### [Data section]
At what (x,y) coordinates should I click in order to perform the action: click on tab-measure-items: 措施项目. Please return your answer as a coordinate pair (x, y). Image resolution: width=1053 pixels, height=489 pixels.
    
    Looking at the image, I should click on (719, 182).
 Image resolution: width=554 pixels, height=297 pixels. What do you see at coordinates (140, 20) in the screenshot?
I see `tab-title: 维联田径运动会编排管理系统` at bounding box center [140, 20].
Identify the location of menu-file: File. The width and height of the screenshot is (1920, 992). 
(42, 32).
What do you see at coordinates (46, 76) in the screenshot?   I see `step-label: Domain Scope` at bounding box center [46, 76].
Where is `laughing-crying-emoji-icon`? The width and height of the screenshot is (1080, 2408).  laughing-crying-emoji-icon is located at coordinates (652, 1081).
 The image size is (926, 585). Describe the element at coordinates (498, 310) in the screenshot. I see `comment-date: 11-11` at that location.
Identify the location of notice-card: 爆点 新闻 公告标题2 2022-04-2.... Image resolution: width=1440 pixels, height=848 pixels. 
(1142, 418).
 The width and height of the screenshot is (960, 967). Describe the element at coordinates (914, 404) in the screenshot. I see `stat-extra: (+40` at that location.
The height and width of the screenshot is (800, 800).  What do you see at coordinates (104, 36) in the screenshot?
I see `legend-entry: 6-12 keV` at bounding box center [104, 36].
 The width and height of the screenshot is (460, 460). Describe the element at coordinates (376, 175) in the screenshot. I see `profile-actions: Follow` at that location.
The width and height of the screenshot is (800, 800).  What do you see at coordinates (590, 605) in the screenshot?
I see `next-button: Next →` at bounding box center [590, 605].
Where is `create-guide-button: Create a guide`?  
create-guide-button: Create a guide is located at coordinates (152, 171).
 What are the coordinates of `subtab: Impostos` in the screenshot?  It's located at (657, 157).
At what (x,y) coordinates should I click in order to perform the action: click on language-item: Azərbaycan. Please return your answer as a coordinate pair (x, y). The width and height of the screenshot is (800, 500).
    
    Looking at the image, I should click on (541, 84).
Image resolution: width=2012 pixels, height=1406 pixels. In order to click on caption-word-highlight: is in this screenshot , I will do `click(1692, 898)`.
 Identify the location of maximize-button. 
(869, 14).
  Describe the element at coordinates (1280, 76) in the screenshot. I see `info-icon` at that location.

### [What to do]
Please retype the records from the line with "Identify the location of menu-file: File." to the line with "The width and height of the screenshot is (960, 967).", keeping every character as it stands.

### [Solution]
Identify the location of menu-file: File. The width and height of the screenshot is (1920, 992). 
(42, 32).
What do you see at coordinates (46, 76) in the screenshot?   I see `step-label: Domain Scope` at bounding box center [46, 76].
Where is `laughing-crying-emoji-icon`? The width and height of the screenshot is (1080, 2408).  laughing-crying-emoji-icon is located at coordinates (652, 1081).
 The image size is (926, 585). Describe the element at coordinates (498, 310) in the screenshot. I see `comment-date: 11-11` at that location.
Identify the location of notice-card: 爆点 新闻 公告标题2 2022-04-2.... Image resolution: width=1440 pixels, height=848 pixels. 
(1142, 418).
 The width and height of the screenshot is (960, 967). Describe the element at coordinates (914, 404) in the screenshot. I see `stat-extra: (+40` at that location.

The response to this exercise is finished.